Kondwani Russell’s video of him performing poetry in front of a class has almost 3M views. (Photo credit: Chanet Wallace)

Baltimore native and poet Kondwani Fidel Russell is being recognized all over the world for a poem he recited to his class while he was substitute teaching.

Russell arrived early, on his first day, to Baltimore City College high school, to be a substitute in a writing class in early October. When he entered the school’s office an administrator asked him to sit in a history class for a few minutes because the teacher wasn’t yet present.

He agreed and walked into the history class.

The 22-year-old introduced himself to the class as an alumnus of Baltimore City College high school, graduate of Virginia State, and a poet. Once the students heard he was a poet, they asked him to recite a poem.

“Kids just like a challenge, they don’t really want to hear my poetry,” said Russell, who was unenthused about the challenge from the students.

Russell continued with his plans for the class, but the students would not give up.

They encouraged him on saying “You do spoken word, spit something for us.”

He finally agreed to perform a poem once they agreed to quiet down.

Russell recites poetry and spoken word at local events and restaurants, at least four times a week, and is used to being filmed, so the students pulling out their camera phones seemed like an ordinary thing that happens when he performs.

“I always get recorded and I’ve been featured in videos,” said the Baltimore native in an interview with the AFRO. “I’ve even been in plays, so the camera is always around.”

The next morning, Oct. 6, Russell woke up to hundreds of social media notifications and alerts.

One of the students in the history class uploaded the video to Facebook, where it gained over 2.5 million views, also, made it to WorldStarHipHop and YouTube.

“Tyga posted the video and every hour the video received hundred-thousands of views, from 200,000 one hour to 500,000 the next. Then I saw it hit 2.6 million views, I couldn’t believe it,” he said. As of Oct 26, the video had 2,709,612 views.

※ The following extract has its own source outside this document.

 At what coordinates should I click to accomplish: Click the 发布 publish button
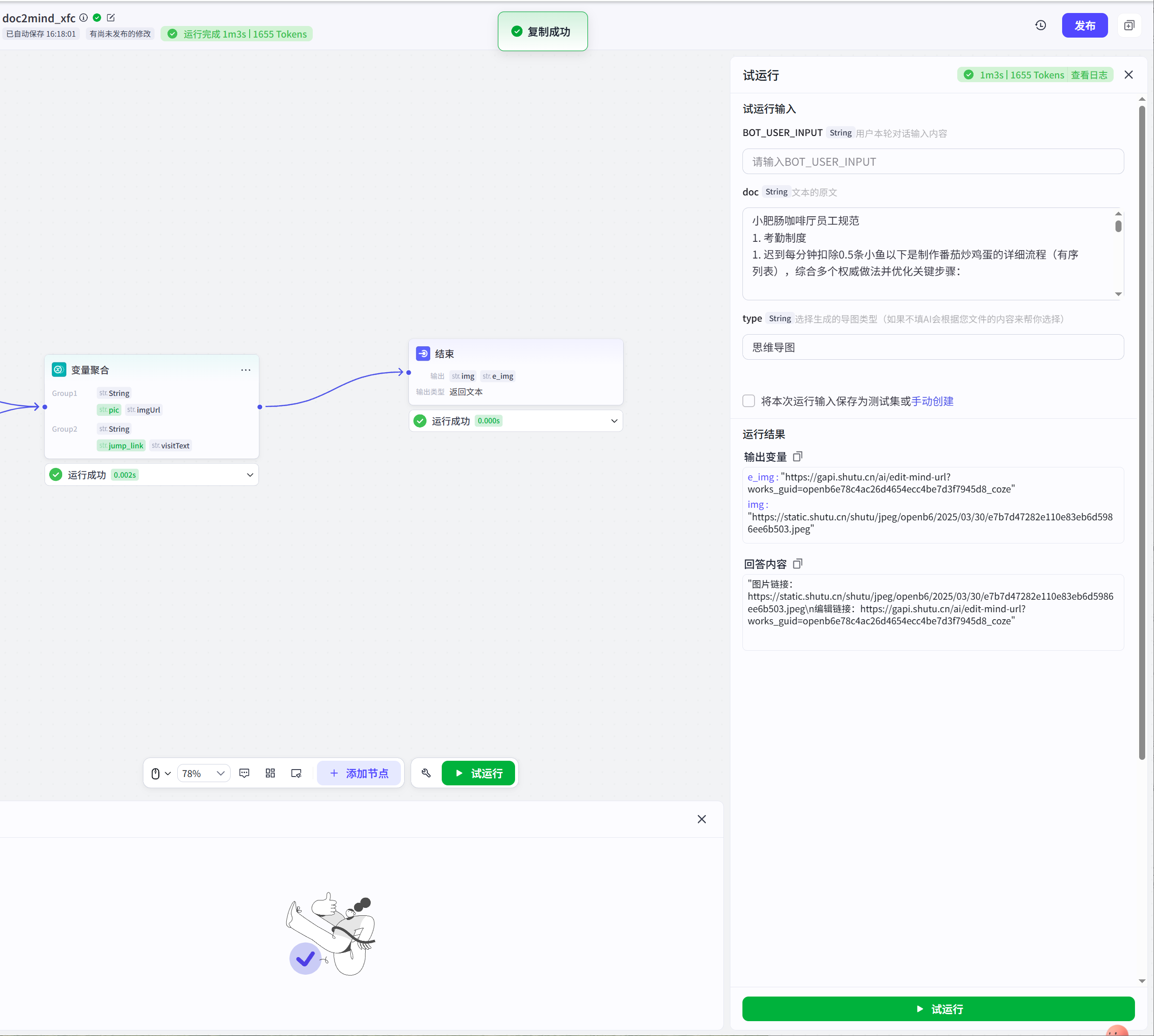coord(1084,26)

Russell’s poem described his rough childhood; being raised and encouraged by his grandmother amidst his mother’s struggle with drug addiction and the absence of his father. He expressed his detached relationship with teachers and administrators while growing up.

Russell realized at age 19, he wanted to perform poetry and spoken word all over the world. “This is what I want to do for the rest of my life, it made me feel like I can be effective to kids. So I perform to show them they can be what they want to be and that there is a big world outside of all the trauma inner city kids experience. My ultimate goal is to inspire,” Russell said.

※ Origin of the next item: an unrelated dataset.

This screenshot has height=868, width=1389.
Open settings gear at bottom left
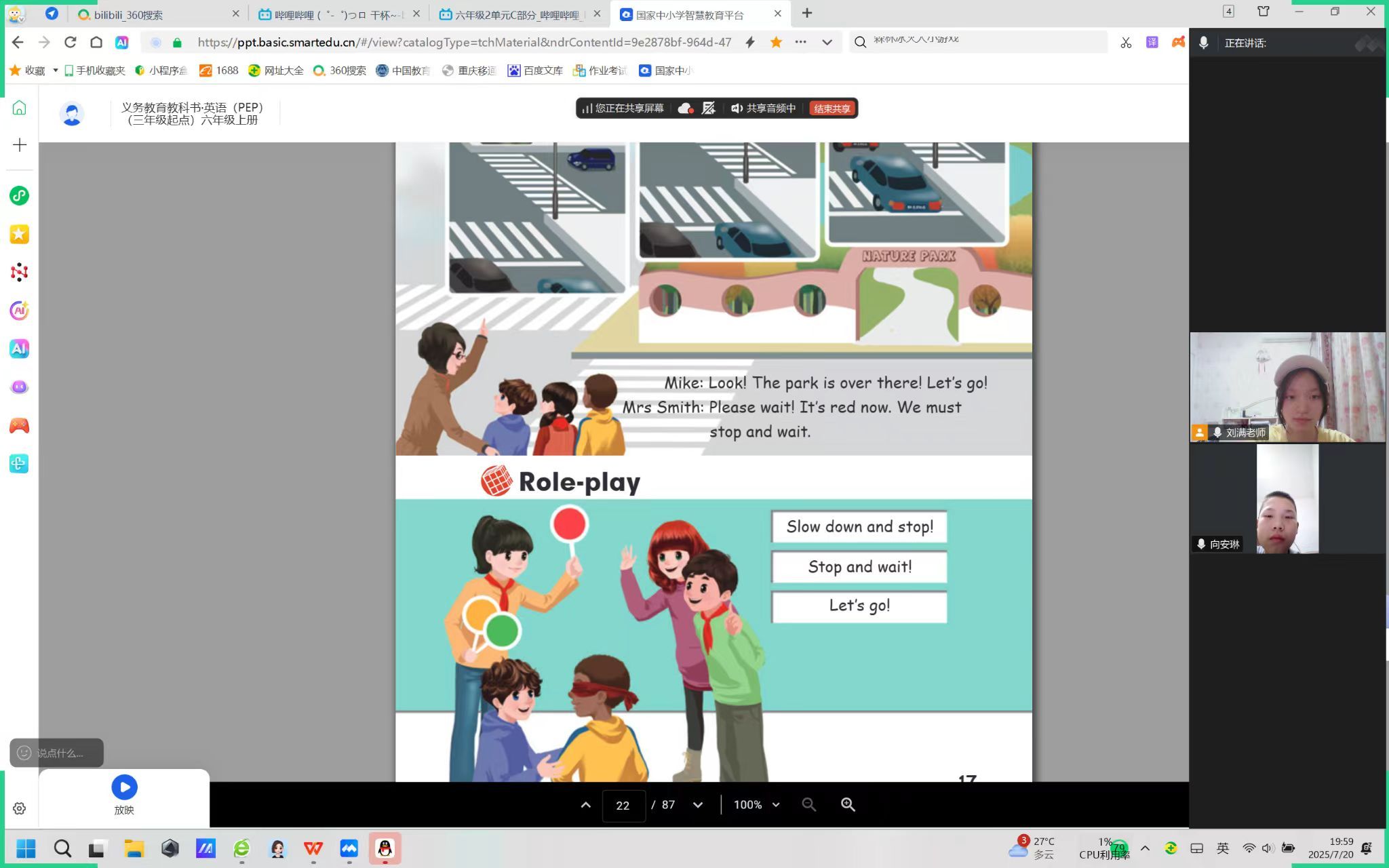point(19,808)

His poetry and performances take a stand against police brutality, social injustices, and education inequality. They paint vivid pictures of the experiences and struggles of the kids from the broken neighborhoods and his individual hassles from growing up, to help encourage better relationships between students and teachers and bring awareness to the different adversities in the black community.

Besides performing poetry for the students, Russell posts video to YouTube including one entitled “Baltimore Bullet Train,” which is also an expression against inequality and a self-published poetry book called, “Asperous Artistry” that was released in August.